REFLECTION FOR SATURDAY 25th October 2025 – Fr Kevin O’Gorman SMA

25th October 2025

Readings Romans 8:1-11; Ps 23:1-6; Luke 13:1-9

The phrase ‘in Christ Jesus’ appears dozens of times in the Letters of Paul that we hear in the first line of the today’s reading. For Paul it was a statement of his own standing before God, a status that he desired to share with those he proclaimed the Gospel to, the Gentiles who were outside the Law of Israel. Paul is assuring his audience that ‘the law of the spirit of life in Christ Jesus has set you free from the law of sin and death’. The language of law has largely disappeared from contemporary church life as moral theologians have devoted a lot of their energy in dropping the lexicon of laws from their discourse.
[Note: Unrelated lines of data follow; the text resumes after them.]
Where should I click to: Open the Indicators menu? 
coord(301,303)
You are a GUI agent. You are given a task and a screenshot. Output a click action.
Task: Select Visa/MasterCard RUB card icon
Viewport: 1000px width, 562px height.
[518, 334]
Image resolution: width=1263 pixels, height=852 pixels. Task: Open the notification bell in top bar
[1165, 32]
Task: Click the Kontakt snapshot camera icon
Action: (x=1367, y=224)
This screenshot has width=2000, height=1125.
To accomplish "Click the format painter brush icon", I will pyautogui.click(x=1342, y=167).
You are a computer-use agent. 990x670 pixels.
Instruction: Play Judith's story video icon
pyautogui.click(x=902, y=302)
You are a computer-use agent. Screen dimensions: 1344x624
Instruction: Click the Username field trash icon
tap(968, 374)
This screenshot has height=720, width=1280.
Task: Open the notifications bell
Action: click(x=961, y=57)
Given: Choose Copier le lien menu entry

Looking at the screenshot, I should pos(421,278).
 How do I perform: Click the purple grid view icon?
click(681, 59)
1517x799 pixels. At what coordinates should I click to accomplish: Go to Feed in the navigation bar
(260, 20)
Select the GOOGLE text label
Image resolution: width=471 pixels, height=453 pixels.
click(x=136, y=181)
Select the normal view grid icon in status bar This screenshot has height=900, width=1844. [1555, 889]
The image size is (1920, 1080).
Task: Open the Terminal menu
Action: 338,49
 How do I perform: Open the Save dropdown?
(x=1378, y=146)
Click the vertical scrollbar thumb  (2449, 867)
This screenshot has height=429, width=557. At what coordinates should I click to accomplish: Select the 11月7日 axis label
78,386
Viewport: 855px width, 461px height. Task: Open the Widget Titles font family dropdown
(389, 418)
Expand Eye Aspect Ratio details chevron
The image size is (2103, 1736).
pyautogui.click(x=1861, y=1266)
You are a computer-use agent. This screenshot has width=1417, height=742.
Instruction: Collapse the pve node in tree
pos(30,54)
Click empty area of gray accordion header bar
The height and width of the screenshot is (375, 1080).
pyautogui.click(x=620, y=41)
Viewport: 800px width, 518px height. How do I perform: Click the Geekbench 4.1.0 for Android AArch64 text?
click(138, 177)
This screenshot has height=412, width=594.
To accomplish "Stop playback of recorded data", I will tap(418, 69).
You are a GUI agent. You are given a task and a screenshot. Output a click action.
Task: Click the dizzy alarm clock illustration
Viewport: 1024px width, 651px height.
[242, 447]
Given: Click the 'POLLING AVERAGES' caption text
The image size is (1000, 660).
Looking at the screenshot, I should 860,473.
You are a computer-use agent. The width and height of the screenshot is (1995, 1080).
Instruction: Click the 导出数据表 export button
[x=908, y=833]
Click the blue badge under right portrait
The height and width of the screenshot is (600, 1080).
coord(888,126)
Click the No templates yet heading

An example of this is Bernard Haring, the renowned Redemptorist moral theologian who wrote a three-volume work in the 1950s entitled The Law of Christ; in the wake of the Second Vatican Council he replaced it with Free and Faithful in Christ.

While law has largely disappeared from theological discourse, people are drawn to the description of Paul that ‘the spiritual are interesting in spiritual things’. Such ‘things’ sit side-by-side on the shelves in many bookshops today, showing titles on such topics as self-help and mindfulness, awareness and angels, New Age and Eastern religions. The increasing involvement in spirituality indicates a personal interest and identity in interiority alongside a social/cultural signaling of transcendence. The reason for this is reflected in Paul’s half-line, ‘life and peace can only come with concern for the spiritual’.  

Addressing his Roman audience (and readers down to our time) Paul reminds them that their ‘interests are …in the spiritual since the Spirit of God has made his home in you’. Paul specifies that this is ‘the Spirit of Christ’, combining the image of ‘home’ with belonging to, being in Christ. This indwelling is the basis of Christian spirituality, the source of God’s grace. It is also the hope of bearing fruit as today’s Gospel holds out, as proclaimed by the Psalmist: ‘The person with clean hands and pure heart, who desires not worthless things, who shall receive blessings from the Lord and reward from the God who saves’.